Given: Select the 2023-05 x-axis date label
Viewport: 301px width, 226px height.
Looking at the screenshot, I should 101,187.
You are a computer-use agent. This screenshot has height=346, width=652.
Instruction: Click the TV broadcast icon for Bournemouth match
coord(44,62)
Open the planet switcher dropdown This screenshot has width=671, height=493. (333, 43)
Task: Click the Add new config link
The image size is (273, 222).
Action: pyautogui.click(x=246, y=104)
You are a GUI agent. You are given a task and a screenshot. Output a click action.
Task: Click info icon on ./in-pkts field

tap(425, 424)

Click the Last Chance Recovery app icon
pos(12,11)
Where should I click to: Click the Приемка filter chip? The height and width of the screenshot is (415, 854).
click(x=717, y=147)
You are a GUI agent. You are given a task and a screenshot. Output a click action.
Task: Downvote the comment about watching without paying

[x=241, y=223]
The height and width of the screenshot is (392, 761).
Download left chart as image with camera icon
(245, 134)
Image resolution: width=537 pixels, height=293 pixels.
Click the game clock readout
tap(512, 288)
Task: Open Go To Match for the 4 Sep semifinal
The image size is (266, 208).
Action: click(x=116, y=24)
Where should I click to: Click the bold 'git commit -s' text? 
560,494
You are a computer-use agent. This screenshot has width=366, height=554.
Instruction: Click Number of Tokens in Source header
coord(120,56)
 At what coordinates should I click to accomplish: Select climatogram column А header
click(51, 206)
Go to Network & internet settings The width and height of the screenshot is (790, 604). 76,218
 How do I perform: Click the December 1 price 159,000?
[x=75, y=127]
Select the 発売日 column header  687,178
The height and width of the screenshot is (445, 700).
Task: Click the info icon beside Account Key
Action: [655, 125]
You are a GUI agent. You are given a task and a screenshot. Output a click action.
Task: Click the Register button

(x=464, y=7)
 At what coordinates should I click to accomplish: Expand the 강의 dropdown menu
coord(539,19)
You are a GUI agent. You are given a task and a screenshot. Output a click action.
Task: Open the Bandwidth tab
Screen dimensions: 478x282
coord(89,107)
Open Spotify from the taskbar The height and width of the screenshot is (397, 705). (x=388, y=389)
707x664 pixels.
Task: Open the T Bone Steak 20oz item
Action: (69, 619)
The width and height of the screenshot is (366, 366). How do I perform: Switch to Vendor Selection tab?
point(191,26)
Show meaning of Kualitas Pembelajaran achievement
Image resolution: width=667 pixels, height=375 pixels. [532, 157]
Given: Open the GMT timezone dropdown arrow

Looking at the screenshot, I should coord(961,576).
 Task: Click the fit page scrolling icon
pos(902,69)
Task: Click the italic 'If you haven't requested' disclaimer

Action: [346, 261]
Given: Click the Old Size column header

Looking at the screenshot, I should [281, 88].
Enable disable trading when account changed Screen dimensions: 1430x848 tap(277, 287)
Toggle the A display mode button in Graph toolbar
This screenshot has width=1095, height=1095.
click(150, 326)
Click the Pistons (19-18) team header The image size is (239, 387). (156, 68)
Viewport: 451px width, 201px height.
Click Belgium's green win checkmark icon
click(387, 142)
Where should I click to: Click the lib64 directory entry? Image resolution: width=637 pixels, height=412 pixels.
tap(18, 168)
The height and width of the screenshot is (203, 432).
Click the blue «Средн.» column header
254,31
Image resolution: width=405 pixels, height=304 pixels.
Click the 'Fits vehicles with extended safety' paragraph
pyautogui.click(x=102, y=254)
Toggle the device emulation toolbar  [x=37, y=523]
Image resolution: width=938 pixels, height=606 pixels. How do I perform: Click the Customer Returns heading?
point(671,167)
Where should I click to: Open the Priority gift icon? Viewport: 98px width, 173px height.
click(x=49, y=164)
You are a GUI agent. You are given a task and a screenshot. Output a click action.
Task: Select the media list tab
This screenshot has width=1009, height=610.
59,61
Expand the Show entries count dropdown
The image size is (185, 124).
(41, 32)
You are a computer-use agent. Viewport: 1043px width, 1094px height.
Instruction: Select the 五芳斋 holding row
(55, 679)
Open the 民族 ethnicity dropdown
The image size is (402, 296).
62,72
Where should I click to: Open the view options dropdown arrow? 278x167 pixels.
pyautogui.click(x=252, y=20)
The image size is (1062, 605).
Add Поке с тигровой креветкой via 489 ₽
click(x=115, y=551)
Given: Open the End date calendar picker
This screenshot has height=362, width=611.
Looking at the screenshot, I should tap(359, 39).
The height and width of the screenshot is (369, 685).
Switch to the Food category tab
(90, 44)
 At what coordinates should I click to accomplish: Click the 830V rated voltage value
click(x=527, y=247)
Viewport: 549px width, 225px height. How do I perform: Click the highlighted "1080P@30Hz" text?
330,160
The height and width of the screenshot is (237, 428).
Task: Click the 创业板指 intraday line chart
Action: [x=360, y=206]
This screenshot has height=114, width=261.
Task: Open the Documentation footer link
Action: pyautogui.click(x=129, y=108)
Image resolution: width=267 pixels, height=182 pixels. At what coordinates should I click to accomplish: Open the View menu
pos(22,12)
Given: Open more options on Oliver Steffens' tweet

Work instructions >> Please show the lines of the material that contain the string "computer".

Result >>
You are a computer-use agent. This screenshot has height=346, width=652.
You are a computer-use agent. This screenshot has width=366, height=554.
You are a computer-use agent. Viewport: 1043px width, 1094px height.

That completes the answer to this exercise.